Imperato: "Rabbia e pregiudizi, puntare a percorsi di recupero personalizzati". Minori adescati sul web e codice rosso, è boom di reati: "Più prevenzione". .Pubblico ministero Marco Imperato, il 24 agosto era nella delegazione in visita alla Dozza assieme all’Osservatorio della Camera Penale. Uscito, ha detto: "Lì non si respira".

"Non mi aspettavo nulla di diverso. Ma un conto è conoscere un problema in modo astratto, altro conto è toccarlo con mano. Vedi queste persone sedute, immobili, lo sguardo nel vuoto. È qualcosa che distrugge. Possibile, viene da chiedersi, non ci sia un modo migliore di impiegare il tempo? Il tutto in un contesto di sovraffollamento e degrado.

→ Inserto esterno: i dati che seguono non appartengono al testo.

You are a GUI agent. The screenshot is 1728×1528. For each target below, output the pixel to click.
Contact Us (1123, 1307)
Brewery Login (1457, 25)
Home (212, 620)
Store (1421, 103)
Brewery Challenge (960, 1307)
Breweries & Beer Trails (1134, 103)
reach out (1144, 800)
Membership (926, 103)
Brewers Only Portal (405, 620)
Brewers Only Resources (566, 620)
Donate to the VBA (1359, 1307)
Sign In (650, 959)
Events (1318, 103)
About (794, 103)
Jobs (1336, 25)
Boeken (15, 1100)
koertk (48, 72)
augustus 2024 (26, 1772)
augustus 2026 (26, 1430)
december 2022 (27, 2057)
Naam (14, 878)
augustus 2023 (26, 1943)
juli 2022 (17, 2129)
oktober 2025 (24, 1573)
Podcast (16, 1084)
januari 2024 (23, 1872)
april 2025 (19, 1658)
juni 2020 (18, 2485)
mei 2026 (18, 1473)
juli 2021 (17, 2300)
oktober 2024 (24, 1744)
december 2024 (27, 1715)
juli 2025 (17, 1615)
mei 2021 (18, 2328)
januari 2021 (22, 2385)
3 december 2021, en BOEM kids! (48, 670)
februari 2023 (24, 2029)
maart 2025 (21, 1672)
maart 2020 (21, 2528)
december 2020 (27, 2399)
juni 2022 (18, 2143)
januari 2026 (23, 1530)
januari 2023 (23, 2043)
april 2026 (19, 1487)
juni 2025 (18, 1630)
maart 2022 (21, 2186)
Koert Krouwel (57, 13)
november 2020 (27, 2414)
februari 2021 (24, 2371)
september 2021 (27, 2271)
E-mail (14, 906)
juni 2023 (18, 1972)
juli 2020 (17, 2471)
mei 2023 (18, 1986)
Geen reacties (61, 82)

Se lo scenario è questo, come possiamo pensare che, quando i detenuti finiscono di scontare la pena, possano uscirne ’migliorati’ e poi reinserirsi nella società, come ci chiede l’articolo 27 della Costituzione? Chiunque uscirebbe prostrato da una simile esperienza. Per non parlare del clima di disinteresse o insofferenza che si percepisce sui social verso i carcerati".

Perché questo disprezzo?

"Io non so chi sia il detenuto. Posso solo conoscere la sua colpa, non lui. Noi magistrati - va chiarito - non giudichiamo le persone, ma i fatti. Dai social, invece, vengono fuori rabbia, giudizi e pregiudizi. La gente è spaventata e disorientata, vuole ‘il colpevole’, ‘il chi’, vuole puntare il dito, quando bisognerebbe piuttosto chiedersi ’il come’ e ’il perché’ sia avvenuto quel reato: queste sono domande che aiuterebbero a fare prevenzione. C’è una grande frustrazione anche verso le istituzioni che si interessano alla realtà-carcere, non si capisce che è proprio e solo grazie a questo interessamento, necessario, che possiamo fare rete e offrire concrete opportunità di rieducazione e reinserimento. In altre parole, lavorare sulla dignità del carcere non è solo la cosa giusta da fare: è un investimento nell’interesse della società".